Ma première fois en cabine de sex-shop : l’innocence qui bascule

À l’entrée de l’église Saint-Eustache, mon cœur cogne fort. Le vent froid de Paris fouette mes joues. J’attends François, la lingerie osée sous mon tailleur, comme il l’a demandé. Excitation ou peur ? Les deux. Il arrive en costume impeccable, charpente solide. Bisou sage sur les joues, puis sa main sous mon menton. Ses lèvres pressent les miennes, tendres, promises. Ma peau frissonne déjà.

Au bar à vin, comptoir bondé, il commande cafés et poire Williams. L’odeur sucrée envahit mes narines. ‘Chauffe-la dans ta paume, comme des bourses précieuses’, murmure-t-il à mon oreille. Je rougis, imagine. La brûlure descend dans ma gorge, chauffe mon ventre. ‘Enlève ta culotte aux toilettes.’ Choc. Mais j’obéis. Main tremblante, je la roule en boule. De retour, il la prend, la laisse s’étaler une seconde. Deux types matent, ricanent. Je provoque d’un sourire, sa main dans la mienne.
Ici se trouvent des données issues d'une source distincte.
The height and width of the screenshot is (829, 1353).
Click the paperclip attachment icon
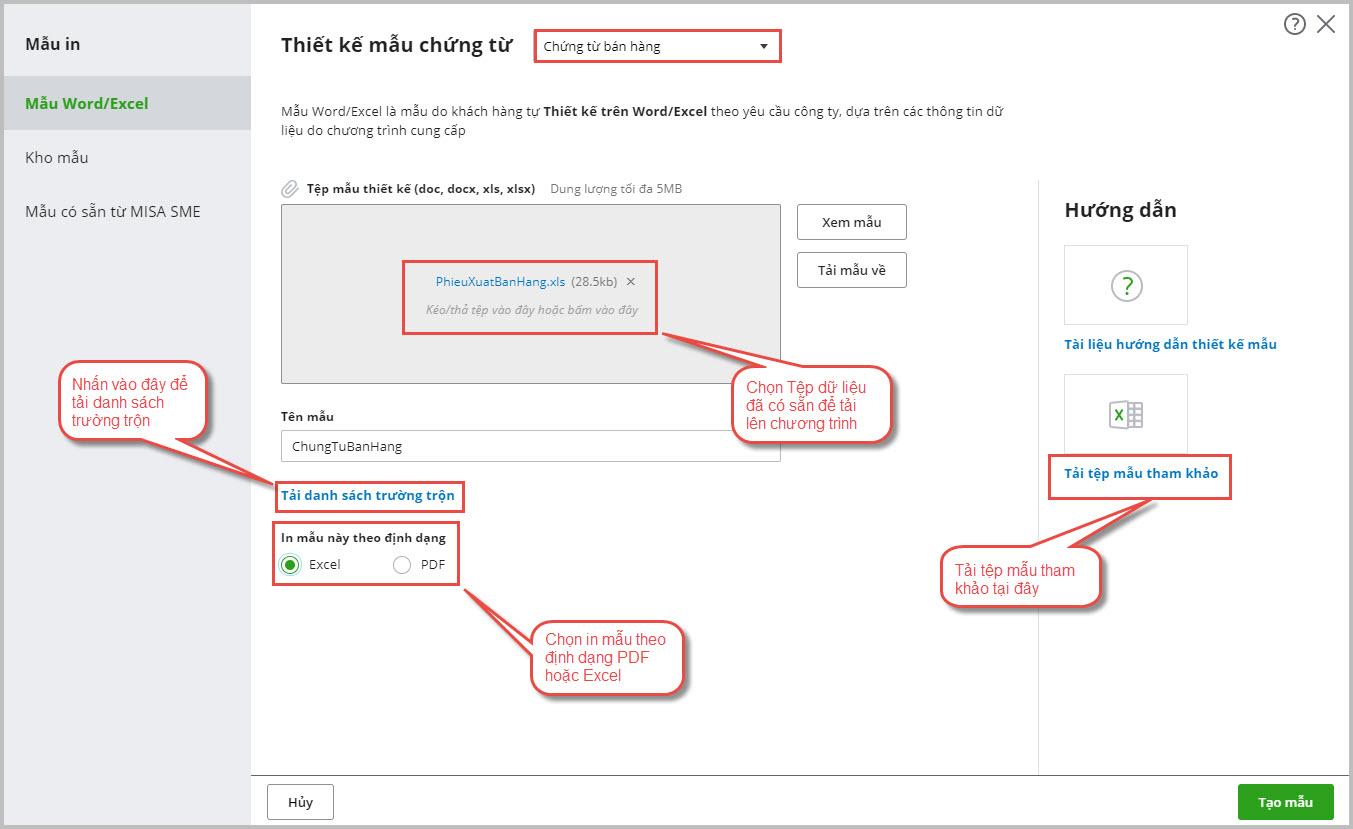(290, 188)
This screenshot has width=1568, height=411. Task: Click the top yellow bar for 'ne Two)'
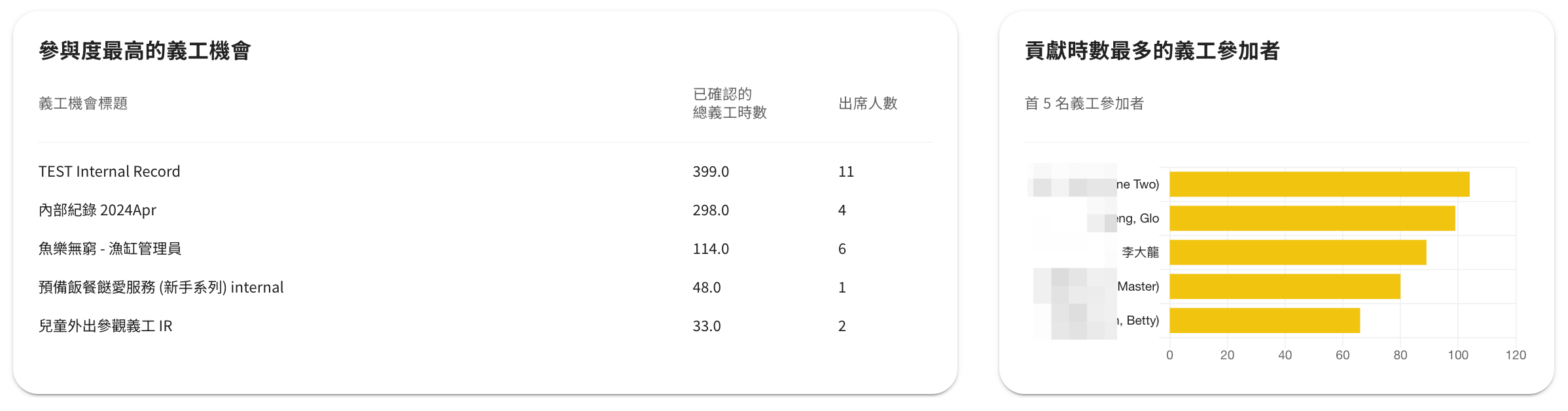pos(1319,185)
L’Approche : hésitation et premier pas

Grille d’aération du métro. Air chaud monte sous ma jupe nue. ‘Écarte les jambes.’ Refus muet, puis obéissance. La brise caresse mon minou humide, chaud-froid délicieux. ‘Comme un sèche-cheveux sur ta chatte.’ Frissons partout. Rue Saint-Denis pue le sexe discret. Sex-shop devant nous. Mannequins nus, sextoys partout. Vendeuse banale conseille un vibro. Escalier vers chambres à thèmes : SM, miroirs. Mon pouls s’emballe.
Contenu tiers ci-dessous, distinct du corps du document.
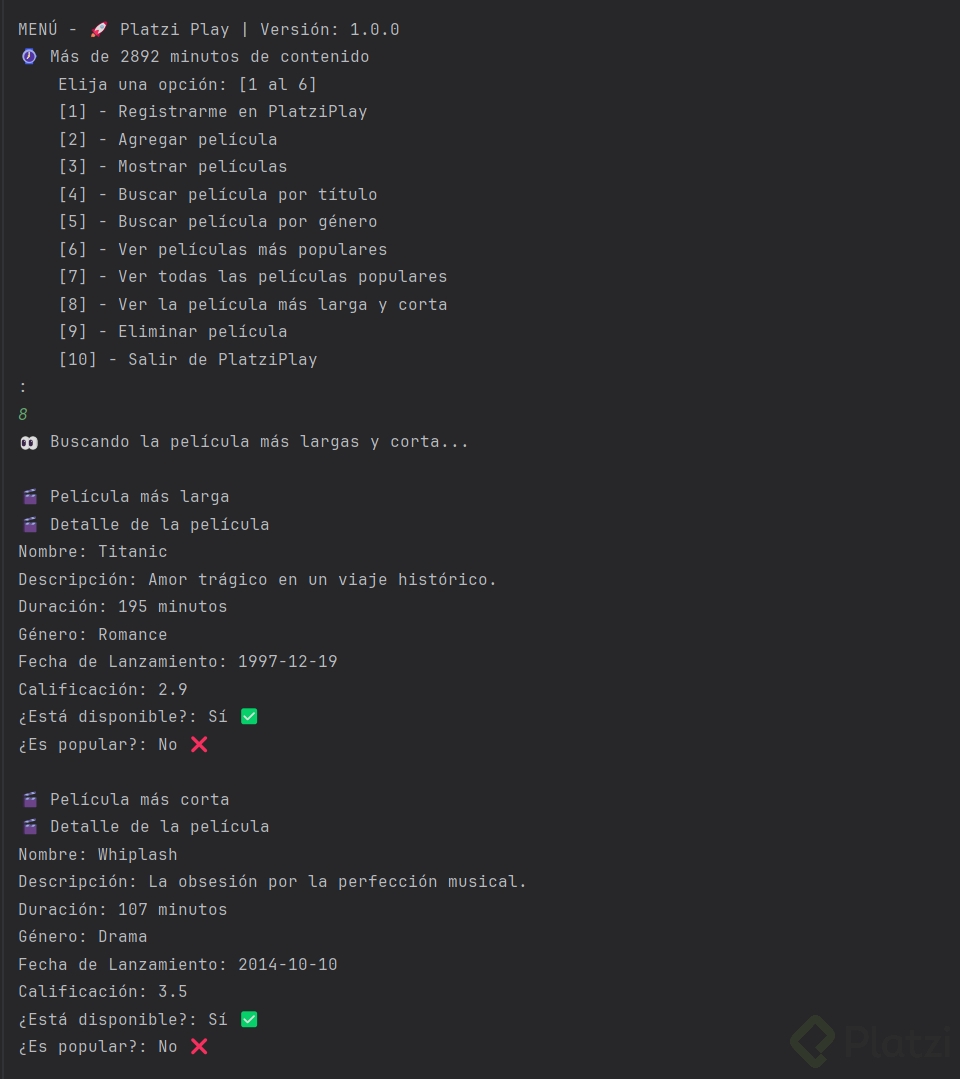
Task: Click the 'Nombre: Titanic' output line
Action: click(93, 552)
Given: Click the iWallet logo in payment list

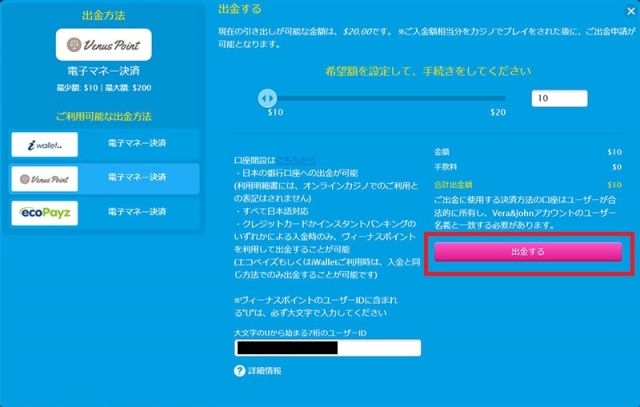Looking at the screenshot, I should (x=45, y=144).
Il réserve cabine 4. Symbole barré sur la porte : pour être vue. Dedans, miroir géant, écran, canapé. Lampe verte s’allume. ‘Déshabille-toi lentement.’ Tailleur glisse. Guêpière, bas, tout au sol. Nue, talons aux pieds, je tremble. Son regard dévore. Écran montre tout : ma chatte lisse, mes seins tendus.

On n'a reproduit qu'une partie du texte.